Further, as disclosed in Japanese Unexamined Patent Publication No. 2004-005384 and U.S. Patent Application Publication No. 20050013599, there have been proposed methods where instead of operator's manual designation, parts such as the face and the mouth are detected from the image of the face, the positions of the vertex and the chin are estimated on the basis of the detected positions of the parts and the trimming is carried out on the basis of the estimated positions of the vertex and the chin to form a certification photograph.
However, recently, on the basis of increasing requirements for the security, there is a tendency that the standard of certification photographs defines the width of the face together with the length of the same, and accordingly, it becomes necessary to grasp the width of the face in photographs of face and trims the photographs of face.
In fields other than the certification photograph, the width of the face in photographs of face is sometimes necessary. For example, when graduation albums are to be prepared, it is desired that the face in the photographs of face in each finished album are of substantially the same size. In order to unify the sizes of the face, it is necessary to obtain not only the length of the face but also the width of the face and to make the faces to be substantially the same in area.
In order to make a photograph in which the width of the face in the finished photograph meets the standard, it is thus necessary to grasp the width of the face in the original photographic images of the face. However, there has been conventionally no way to detect the width of the face in the photographic images of the face.
□ □ □
** Stated problem **
Extract the wording of the patent passage on face width from "However, recently, on" to "photographs of face.".

[Word and item position data]
□ □ □
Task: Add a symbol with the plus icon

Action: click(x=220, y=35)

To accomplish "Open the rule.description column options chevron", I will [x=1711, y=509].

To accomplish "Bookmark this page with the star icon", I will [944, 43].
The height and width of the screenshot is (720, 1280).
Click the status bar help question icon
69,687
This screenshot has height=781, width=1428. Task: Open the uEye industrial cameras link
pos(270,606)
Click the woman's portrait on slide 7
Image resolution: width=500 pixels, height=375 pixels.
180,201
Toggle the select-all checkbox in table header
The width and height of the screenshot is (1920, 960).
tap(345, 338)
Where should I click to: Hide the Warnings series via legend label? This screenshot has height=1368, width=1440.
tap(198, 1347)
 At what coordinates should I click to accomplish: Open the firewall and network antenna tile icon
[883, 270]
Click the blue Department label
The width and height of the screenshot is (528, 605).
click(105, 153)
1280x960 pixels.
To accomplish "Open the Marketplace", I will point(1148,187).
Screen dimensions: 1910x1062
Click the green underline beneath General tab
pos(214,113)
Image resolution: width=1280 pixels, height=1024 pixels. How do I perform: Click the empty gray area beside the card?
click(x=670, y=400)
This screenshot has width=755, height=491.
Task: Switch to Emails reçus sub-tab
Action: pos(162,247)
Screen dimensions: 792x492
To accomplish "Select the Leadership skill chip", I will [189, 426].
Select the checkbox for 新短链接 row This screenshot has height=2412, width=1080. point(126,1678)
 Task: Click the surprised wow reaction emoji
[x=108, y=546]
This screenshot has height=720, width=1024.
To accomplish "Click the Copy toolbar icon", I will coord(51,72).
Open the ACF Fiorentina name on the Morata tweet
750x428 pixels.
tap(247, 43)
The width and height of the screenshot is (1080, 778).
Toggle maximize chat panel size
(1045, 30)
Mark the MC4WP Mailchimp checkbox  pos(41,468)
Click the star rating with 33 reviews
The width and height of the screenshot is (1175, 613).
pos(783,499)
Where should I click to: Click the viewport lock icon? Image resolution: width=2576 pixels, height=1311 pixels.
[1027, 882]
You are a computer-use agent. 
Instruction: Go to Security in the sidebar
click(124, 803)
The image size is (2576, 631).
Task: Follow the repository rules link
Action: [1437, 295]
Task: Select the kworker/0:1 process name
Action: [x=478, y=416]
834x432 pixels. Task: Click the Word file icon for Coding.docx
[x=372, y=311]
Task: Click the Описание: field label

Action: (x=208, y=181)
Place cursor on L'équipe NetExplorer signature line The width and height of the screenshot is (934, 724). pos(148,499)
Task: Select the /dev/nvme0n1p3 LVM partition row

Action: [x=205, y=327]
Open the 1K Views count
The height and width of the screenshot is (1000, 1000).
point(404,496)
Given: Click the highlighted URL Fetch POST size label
□ □ □
** Exercise answer **
However, recently, on the basis of increasing requirements for the security, there is a tendency that the standard of certification photographs defines the width of the face together with the length of the same, and accordingly, it becomes necessary to grasp the width of the face in photographs of face and trims the photographs of face.